[Records held in a dataset]
§

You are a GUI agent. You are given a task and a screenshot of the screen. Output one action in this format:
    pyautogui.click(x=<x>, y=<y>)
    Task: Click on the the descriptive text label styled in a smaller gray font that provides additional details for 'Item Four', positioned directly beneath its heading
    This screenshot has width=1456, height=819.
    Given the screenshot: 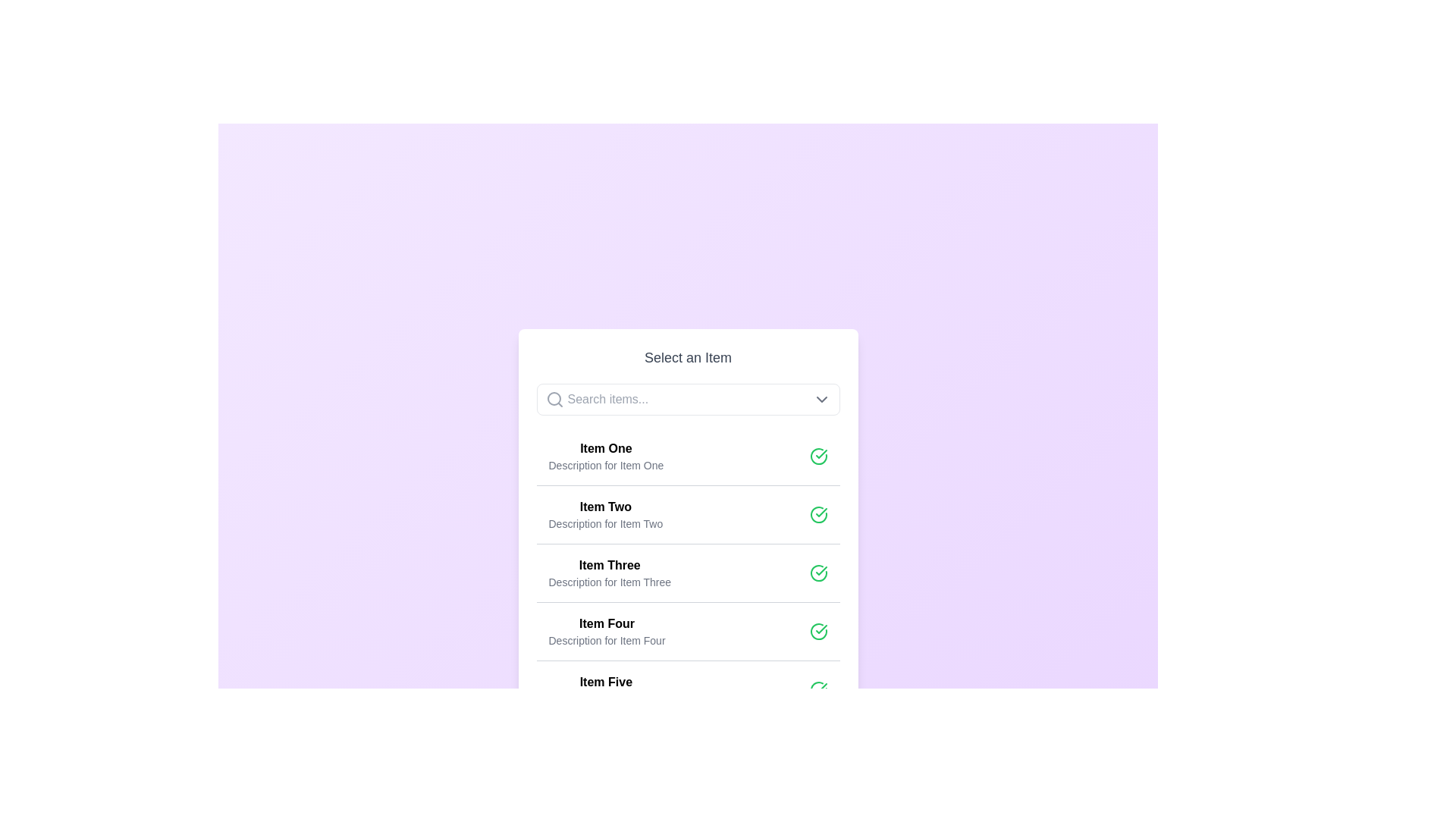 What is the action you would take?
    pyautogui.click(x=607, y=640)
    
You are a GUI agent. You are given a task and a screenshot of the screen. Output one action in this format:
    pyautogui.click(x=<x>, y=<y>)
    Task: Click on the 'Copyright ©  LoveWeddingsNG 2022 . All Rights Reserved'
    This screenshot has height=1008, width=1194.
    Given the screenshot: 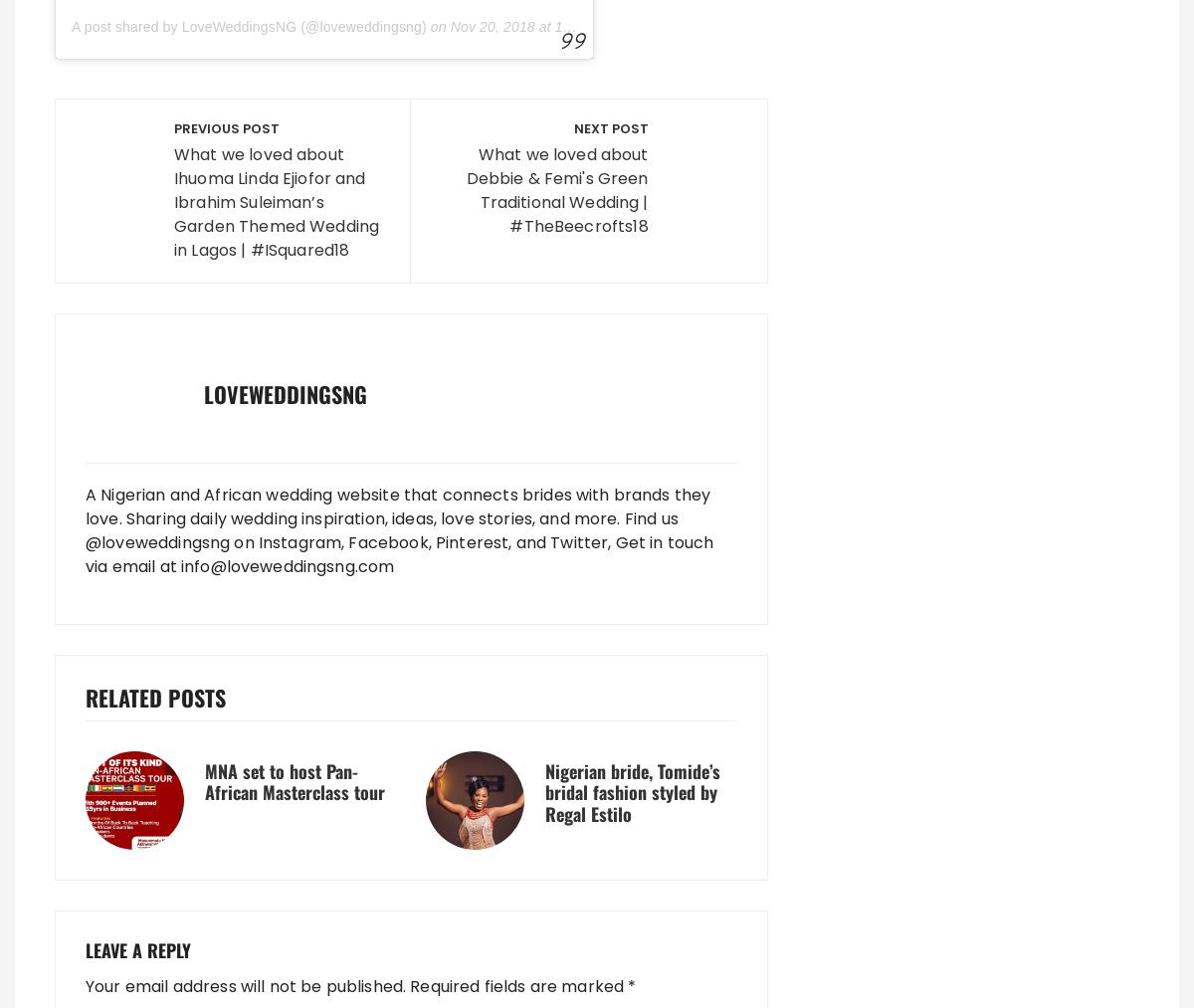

§

**Problem details**
Rewrite the stretch from the start of the records through the line containing "Task: Click on the the", swapping "gray" for "blue" and changing nothing else.

**Answer**
You are a GUI agent. You are given a task and a screenshot of the screen. Output one action in this format:
    pyautogui.click(x=<x>, y=<y>)
    Task: Click on the the descriptive text label styled in a smaller blue font that provides additional details for 'Item Four', positioned directly beneath its heading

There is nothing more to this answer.